WHAT NEEDS TO BE DONE
Add 129 to every coordinate in the answers and write the records out again in full, requests included, starting at the line that contains "The height and width of the screenshot is (740, 1315)." and ending at the line that contains "pyautogui.click(x=40, y=30)".

ENTRIES SUPPLIED
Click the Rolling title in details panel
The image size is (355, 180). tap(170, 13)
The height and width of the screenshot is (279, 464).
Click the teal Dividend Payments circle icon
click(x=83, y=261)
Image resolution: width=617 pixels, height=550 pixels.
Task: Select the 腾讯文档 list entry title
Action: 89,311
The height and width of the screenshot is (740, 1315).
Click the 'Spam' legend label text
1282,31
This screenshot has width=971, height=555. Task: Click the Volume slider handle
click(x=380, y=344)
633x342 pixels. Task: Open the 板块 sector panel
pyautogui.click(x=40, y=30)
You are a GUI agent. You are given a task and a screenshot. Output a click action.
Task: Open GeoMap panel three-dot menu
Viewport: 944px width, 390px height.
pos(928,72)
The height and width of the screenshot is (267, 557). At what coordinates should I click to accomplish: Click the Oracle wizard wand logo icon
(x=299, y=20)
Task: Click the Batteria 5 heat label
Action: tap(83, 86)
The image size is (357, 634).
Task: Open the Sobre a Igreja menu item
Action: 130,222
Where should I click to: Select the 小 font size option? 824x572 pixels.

--

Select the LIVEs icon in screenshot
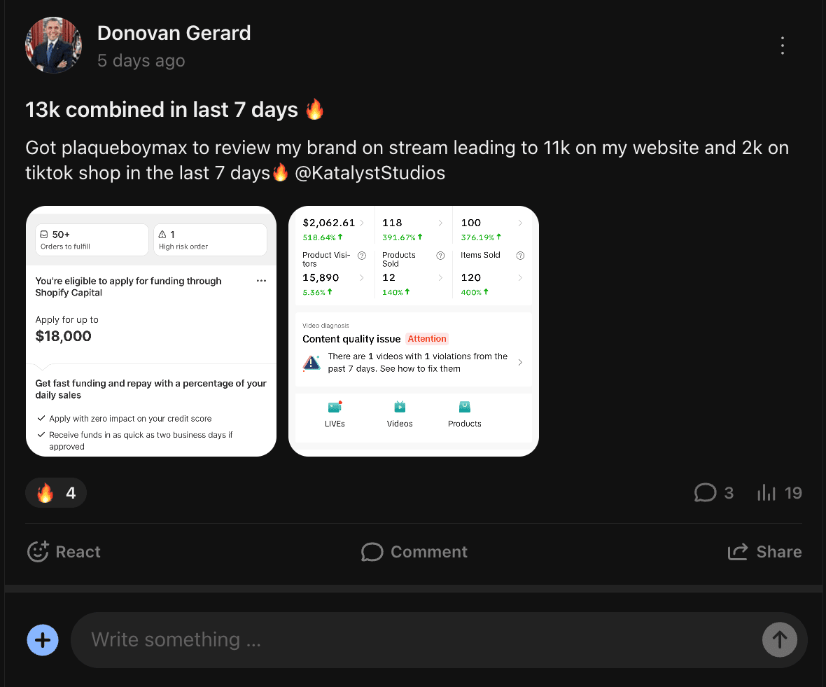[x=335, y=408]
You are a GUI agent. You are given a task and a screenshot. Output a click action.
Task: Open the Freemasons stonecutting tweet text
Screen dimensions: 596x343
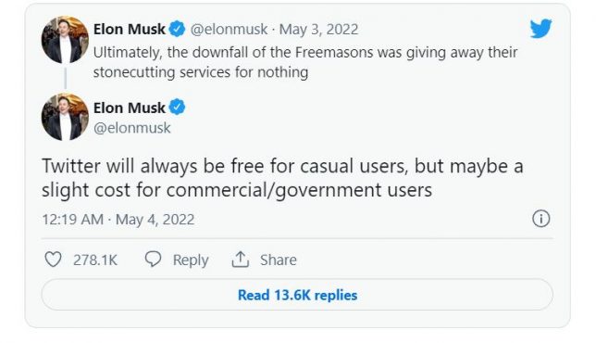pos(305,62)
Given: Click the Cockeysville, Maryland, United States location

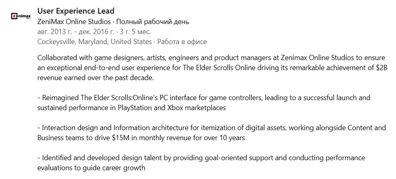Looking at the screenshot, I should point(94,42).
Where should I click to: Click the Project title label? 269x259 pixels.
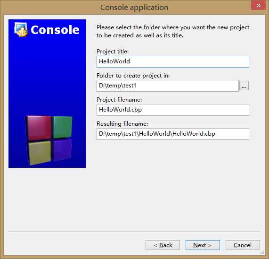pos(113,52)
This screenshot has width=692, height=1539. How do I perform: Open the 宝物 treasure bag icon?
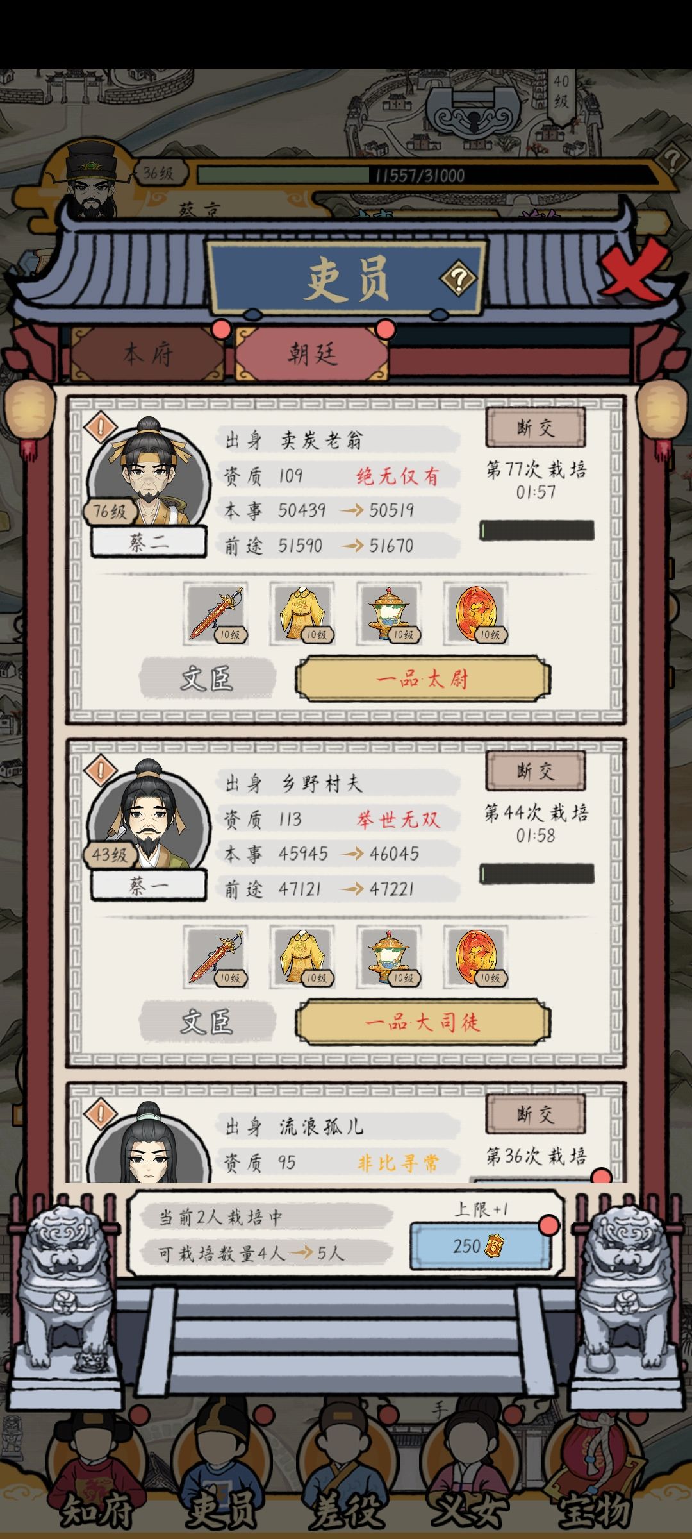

EXERCISE RESULT
The height and width of the screenshot is (740, 1315).
Click the 'Spam' legend label text
1411,160
This screenshot has width=971, height=555. Task: Click the Volume slider handle
click(x=509, y=473)
633x342 pixels. Task: Open the 板块 sector panel
pyautogui.click(x=169, y=159)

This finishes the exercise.